Grand Theft Auto - Liberty City Stories


posted 11/10/2005 by Cyril Lachel
other articles by Cyril Lachel
One Page Platforms: PSP

Tony Cipriani is not a lovable character … at least, not at first.  For much of the game it’s hard to identify with this guy; he seems awfully distant, just doing what he’s told and rarely talking back.  But as you work your way through the lengthy story you’ll start to appreciate Tony, he’s never the character that Tommy Vercetti or Carl Johnson are, but he gets the job done and fills in some of the gaps between now and his appearance in Grand Theft Auto III.  Thankfully the supporting cast (which includes both familiar faces and brand new characters) is top notch, offering a lot of eccentric players with all kinds of memorable quotes.

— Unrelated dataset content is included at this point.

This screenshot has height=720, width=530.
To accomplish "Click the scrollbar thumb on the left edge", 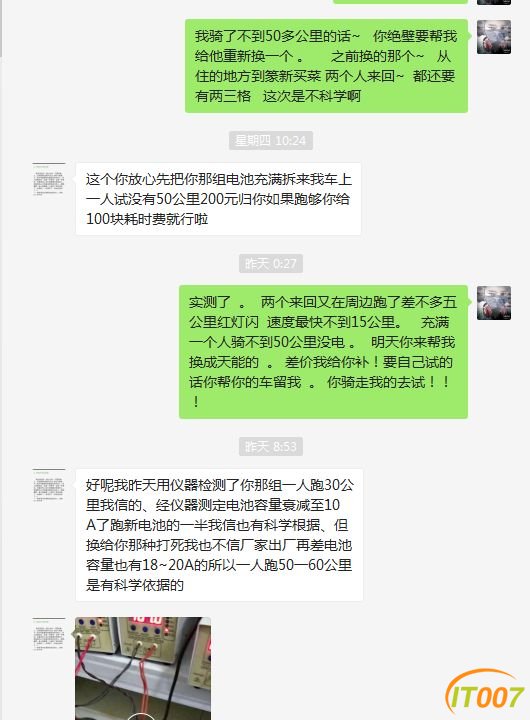I will pos(1,28).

Although most of us have already visited Liberty City, it’s hard not to be impressed by this handheld game.  Four years ago when I was meeting Tony Cipriani for the first time, I would never have believed that they could fit an entire Grand Theft Auto adventure on a handheld system; it’s a testament to both the developers of the game and the PSP for being able to pull off such an impressive first-generation title.

Seeing as it’s meant to be a portable game, Rockstar has gone ahead and made Liberty City Stories a little more accessible for those who only want to play for a couple of minutes at a time.  Obviously there are all kinds of short mini games (including a few that aren’t all that short), but even the missions themselves have been condensed to make them easier to bust through for those on a limited schedule.  It’s not that there are less missions to complete in the game, but the missions themselves are often a little simpler (and shorter) than their console counterpart.  You will be doing the same kinds of things you’ve grown used to in other GTA titles, but most missions can be completed in only a matter of minutes, unlike a few of the lengthy challenges in San Andreas.

Another thing you will notice about this portable GTA is that it’s a little harder to control than we’re used to.  The various vehicles still feel the same (for the most part), but some may run into trouble running around town on foot.  A large part of the problem is due to the PSP’s lack of buttons, there just aren’t enough buttons to facilitate a working manual camera system, which leads to some very unfortunate camera angles.  This aspect of the game didn’t give me too many headaches, but it’s clear that it was a problem they weren’t able to iron out before finishing the game.

The loose car controls and strange camera angles are easy to get used to, but there is one problem with this version that should have been the top priority for Rockstar – aiming!  Aiming your weapon in Liberty City Stories is not all that different from aiming in earlier Grand Theft Auto titles, but there are some strange quirks that make it a real chore to blast through hordes of enemies on the PSP.  For one thing, when you pull the R-Trigger to aim it doesn’t always mean you will point your gun at the right person.  You are able to select different targets by pushing left and right on the directional pad, but even that comes with some problems – mainly that you are cycling through tons of targets while being shot at.  Worse yet, you can’t actually run and aim your gun at the same time, which pretty much leaves you as an open target at all times.  You will learn fairly quickly that it’s better to just use large, powerful weapons instead of the small stuff you get early in the game.